Tagged: benjamin bagby

The Silence of Medieval Singers

January 11th, 2013 in Lecture Archive

1:30-3:00 p.m., Sunday, 14 April 2013 (free and open to the public)
Marshall Room, CFA

The Silence of Medieval Singers

Katarina Livljanić (Ensemble Dialogos / University of Paris – Sorbonne)
Benjamin Bagby (Ensemble Sequentia / University of Paris – Sorbonne)

Investigating how the human singing voice might have sounded in plainchant and other ecclesiastical vocal traditions of the Middle Ages, we find ourselves confronting medieval informants whose written words are surrounded by silence. We scholars and performers have access to medieval musical notation but we do not have access to medieval sounds; our perceptions are based on the singing voices of the living but informed by documents created by those long dead, whose sounds we have never heard.
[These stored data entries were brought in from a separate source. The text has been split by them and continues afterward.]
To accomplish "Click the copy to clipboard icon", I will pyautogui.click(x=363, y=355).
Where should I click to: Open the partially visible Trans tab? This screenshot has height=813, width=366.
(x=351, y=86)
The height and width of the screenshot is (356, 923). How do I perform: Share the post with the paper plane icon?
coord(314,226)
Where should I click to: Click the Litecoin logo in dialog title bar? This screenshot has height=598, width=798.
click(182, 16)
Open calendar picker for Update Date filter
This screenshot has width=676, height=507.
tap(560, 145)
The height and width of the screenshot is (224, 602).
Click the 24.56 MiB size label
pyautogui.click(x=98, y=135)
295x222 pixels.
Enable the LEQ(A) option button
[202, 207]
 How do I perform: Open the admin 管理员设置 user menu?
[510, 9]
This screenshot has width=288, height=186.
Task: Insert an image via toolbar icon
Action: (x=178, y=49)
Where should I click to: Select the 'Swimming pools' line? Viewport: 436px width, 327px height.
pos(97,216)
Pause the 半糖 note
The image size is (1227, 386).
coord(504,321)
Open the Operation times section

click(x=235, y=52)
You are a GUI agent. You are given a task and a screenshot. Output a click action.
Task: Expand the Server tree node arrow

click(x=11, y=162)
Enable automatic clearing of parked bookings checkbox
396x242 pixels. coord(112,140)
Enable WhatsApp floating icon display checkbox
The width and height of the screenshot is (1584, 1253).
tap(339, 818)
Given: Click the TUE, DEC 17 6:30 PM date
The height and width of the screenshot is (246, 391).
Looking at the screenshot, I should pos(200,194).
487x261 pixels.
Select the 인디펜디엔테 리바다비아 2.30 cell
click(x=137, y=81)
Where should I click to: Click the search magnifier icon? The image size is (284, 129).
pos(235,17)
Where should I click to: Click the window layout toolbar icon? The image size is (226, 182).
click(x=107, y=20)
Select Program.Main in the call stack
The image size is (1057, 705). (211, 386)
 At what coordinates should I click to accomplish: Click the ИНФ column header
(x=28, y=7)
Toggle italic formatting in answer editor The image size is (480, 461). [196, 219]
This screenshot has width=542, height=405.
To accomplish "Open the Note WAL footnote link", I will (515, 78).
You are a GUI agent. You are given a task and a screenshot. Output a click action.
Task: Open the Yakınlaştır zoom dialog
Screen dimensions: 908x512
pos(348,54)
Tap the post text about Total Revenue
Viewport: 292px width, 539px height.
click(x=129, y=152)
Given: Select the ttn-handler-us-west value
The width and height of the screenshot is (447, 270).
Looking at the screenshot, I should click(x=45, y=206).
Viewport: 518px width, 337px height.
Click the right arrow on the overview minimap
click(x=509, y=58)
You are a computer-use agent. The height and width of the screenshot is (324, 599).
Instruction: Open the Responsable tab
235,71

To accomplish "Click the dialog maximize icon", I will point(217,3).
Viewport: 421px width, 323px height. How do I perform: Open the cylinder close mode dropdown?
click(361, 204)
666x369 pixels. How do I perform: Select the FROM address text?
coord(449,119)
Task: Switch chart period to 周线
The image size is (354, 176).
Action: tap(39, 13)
Among the various strands of medieval musicology, the study of the voice is one of the most closely linked with performance practice; medieval texts about the voice and the notation of vocal music can only be fully discussed and understood when they are linked with vocal practice and made audible today. In the investigation of medieval instruments, it is possible to evaluate visual sources, and based on these to make reconstructions of playable instruments; but in the case of the voice, visual sources can only provide us with very limited, external information, such as the number of singers present and their possible relationship to a written source, or hand and facial gestures. And reconstructions? Today’s singers are the only possible reconstructions. We cannot learn, by studying texts and images, how to sing in the way medieval singers did; performances today will always contain an element of conjecture.

However, if we are pursuing a study of medieval singing out of intellectual curiosity, then we can at least examine here a number of examples from the medieval sources, which could help us to enter by various small doors into the huge realm resounding with the many voices of medieval authors, singers and scribes. Our discussion here will try to take this reality into account as we select specific texts and notated elements, examining these for possible hints about the vocal sounds and techniques of some medieval singers.